Rouhani’s remarks followed the parliament’s move this week to allocate some $260 million to Iran’s ballistic missile program and a similar amount to the elite Quds Force, the Iranian Revolutionary Guard Corps’ extraterritorial military unit, in retaliation for new U.S. sanctions.
The bill and Rouhani’s comments are seen as a direct threat over new U.S. legislation passed this month imposing mandatory penalties on anyone involved in Iran’s ballistic missile program and anyone who does business with such people. The U.S. legislation also applies terrorism sanctions to the Revolutionary Guard and enforces an existing arms embargo.
If Washington continues with “threats and sanctions” against Iran, Tehran could easily restart the nuclear program, the Iranian president stressed.
“In an hour and a day, Iran could return to a more advanced [nuclear] level than at the beginning of the negotiations” that preceded the 2015 deal, Rouhani said. He did not elaborate.
Iran’s supreme leader, Ayatollah Ali Khamenei, announced on Monday a new head of the regime’s influential Expediency Council, consolidating the influence of conservative hardliners.
The new head of the council — which advises the supreme leader and mediates between the Iranian parliament and the much more powerful Guardians Council — is Ayatollah Mahmoud Hashemi Shahroudi, the former head of the judiciary who has been widely touted as a potential successor to the 78-year-old Khamenei. A fervent critic of the Saudi government, Shahroudi has in the past condemned the “Saudis crimes in Yemen” as being “greater than the Israeli crimes against humanity in Gaza.”
Also included in the 44-member council — composed entirely of men — is the former Iranian president, notorious Holocaust denier Mahmoud Ahmadinejad. The appointment of Ahmadinejad flies in the face of predictions that his political career was over after he was barred from standing in the Iranian presidential election earlier this year.
Other appointments to the council include hardline cleric Ebrahim Raisi and outgoing Tehran mayor Mohammad Bagher Ghalibaf, both of whom were defeated by current President Hassan Rouhani — often portrayed as a “moderate” by Western media outlets and politicians – in the May election.

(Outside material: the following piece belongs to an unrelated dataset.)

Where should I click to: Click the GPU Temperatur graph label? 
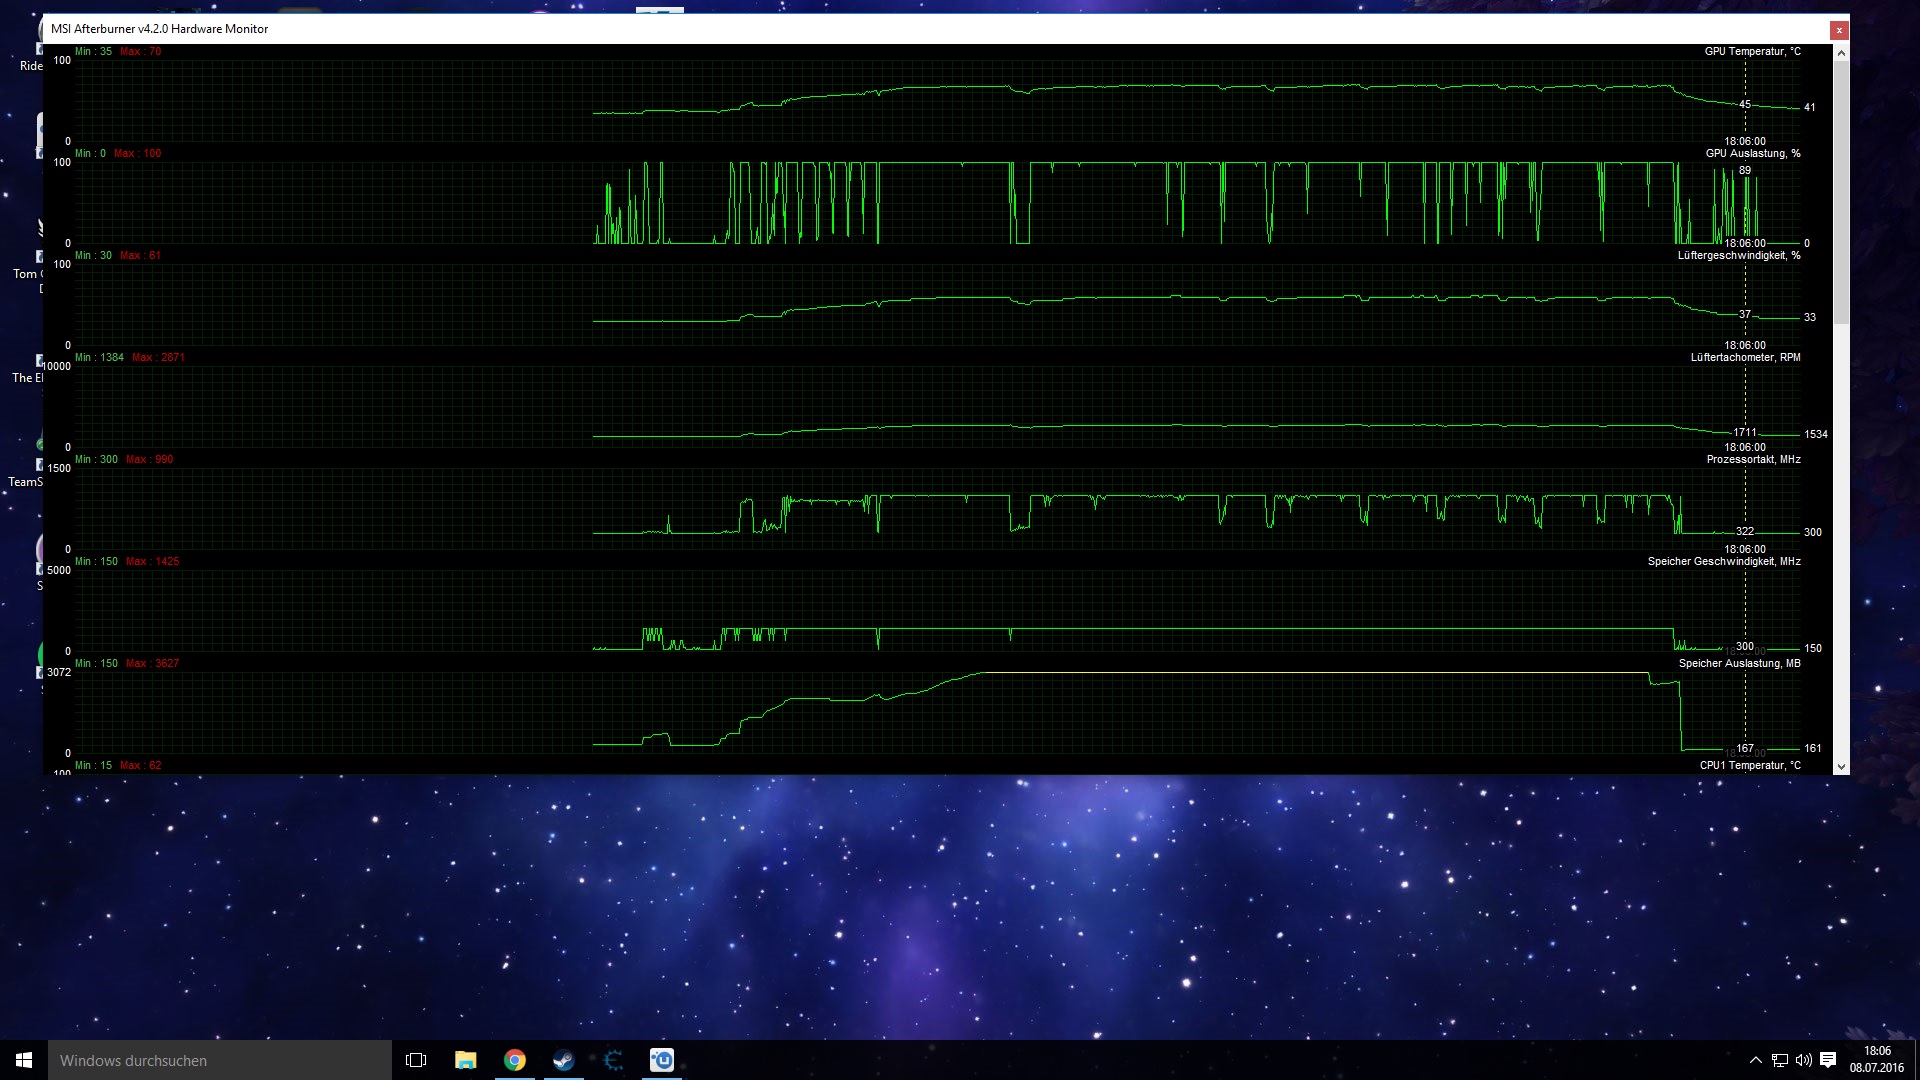(x=1752, y=51)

Kurdish media outlets reported favorably on Israeli Prime Minister Benjamin Netanyahu’s support for Kurdish independence on Monday, highlighting the fact that his position is shared by several other leading Israeli officials.
Last week, Netanyahu told a delegation of 33 Republican Congressmen visiting Israel that the Kurds are “brave, pro-Western people who share our values,” expressing support for an independent Kurdish state. On September 25, voters in the Kurdistan region of Iraq will cast their ballots in a long-awaited independence referendum.

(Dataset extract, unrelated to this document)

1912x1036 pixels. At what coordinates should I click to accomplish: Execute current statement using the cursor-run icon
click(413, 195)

Broadcaster Kurdistan 24 noted that “Netanyahu’s support differs from the usual US administration’s position, which supports a united Iraq, also known as the ‘one-Iraq’ policy.”
“Israel has been the only state to have publicly voiced its support for Kurdish statehood in northern Iraq,” the report said.
“Netanyahu is not the only Israeli official to express support for the Kurds in Iraq as others have also highlighted the cause,” the report continued. “Former Israel Defense Minister Moshe Ya’alon had previously called upon the international community to help the Kurds in the fight against Islamic State (IS).”
The Kurdistan 24 report added, “Last year, Israeli Justice Minister Ayelet Shaked stated, ‘We [the State of Israel] must openly call for the establishment of a Kurdish state that separates Iran from Turkey, one which will be friendly toward Israel. The Kurds are politically moderate, have proven they can be politically committed, and are worthy of statehood.”